_TASK STATEMENT_
Recast the records as a numbered list, from the start through the line containing "2025年10月 (371, 348)", with both ends included and blank lines omitted.

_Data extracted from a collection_
* * *

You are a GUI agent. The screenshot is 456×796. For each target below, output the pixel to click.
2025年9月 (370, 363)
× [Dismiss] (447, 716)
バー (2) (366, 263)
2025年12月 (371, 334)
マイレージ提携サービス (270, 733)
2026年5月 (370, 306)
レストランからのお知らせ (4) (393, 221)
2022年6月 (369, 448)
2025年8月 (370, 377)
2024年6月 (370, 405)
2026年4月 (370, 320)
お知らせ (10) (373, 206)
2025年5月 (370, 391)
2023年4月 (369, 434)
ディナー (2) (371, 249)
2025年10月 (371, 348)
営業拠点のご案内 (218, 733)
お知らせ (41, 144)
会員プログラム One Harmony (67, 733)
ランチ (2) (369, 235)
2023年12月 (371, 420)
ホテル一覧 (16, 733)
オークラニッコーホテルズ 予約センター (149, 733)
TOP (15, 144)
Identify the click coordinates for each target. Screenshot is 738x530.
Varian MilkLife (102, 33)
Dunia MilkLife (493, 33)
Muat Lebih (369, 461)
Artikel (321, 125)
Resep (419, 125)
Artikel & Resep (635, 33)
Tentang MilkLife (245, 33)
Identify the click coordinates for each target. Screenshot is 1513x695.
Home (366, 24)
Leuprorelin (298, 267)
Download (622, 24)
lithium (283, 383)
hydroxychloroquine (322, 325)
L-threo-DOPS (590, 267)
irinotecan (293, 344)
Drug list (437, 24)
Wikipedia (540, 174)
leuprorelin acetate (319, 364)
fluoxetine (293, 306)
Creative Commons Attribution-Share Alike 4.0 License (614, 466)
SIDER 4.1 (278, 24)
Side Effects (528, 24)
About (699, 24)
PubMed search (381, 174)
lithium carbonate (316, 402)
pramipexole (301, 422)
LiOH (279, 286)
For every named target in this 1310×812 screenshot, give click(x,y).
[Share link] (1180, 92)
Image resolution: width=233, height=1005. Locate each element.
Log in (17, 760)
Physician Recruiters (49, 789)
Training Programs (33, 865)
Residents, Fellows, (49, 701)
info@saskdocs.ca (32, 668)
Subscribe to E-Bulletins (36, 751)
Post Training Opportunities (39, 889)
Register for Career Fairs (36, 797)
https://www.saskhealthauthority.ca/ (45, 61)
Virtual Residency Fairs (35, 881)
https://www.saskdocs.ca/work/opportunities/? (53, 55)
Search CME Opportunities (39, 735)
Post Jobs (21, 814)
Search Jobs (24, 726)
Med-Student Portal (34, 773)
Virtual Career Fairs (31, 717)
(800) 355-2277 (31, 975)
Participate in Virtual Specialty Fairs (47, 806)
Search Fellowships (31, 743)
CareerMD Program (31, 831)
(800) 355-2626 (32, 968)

* * *

_RESULT BELOW_
1. You are a GUI agent. The screenshot is 456×796. For each target below, output the pixel to click.
2. 2025年9月 (370, 363)
3. × [Dismiss] (447, 716)
4. バー (2) (366, 263)
5. 2025年12月 (371, 334)
6. マイレージ提携サービス (270, 733)
7. 2026年5月 (370, 306)
8. レストランからのお知らせ (4) (393, 221)
9. 2022年6月 (369, 448)
10. 2025年8月 (370, 377)
11. 2024年6月 (370, 405)
12. 2026年4月 (370, 320)
13. お知らせ (10) (373, 206)
14. 2025年5月 (370, 391)
15. 2023年4月 (369, 434)
16. ディナー (2) (371, 249)
17. 2025年10月 (371, 348)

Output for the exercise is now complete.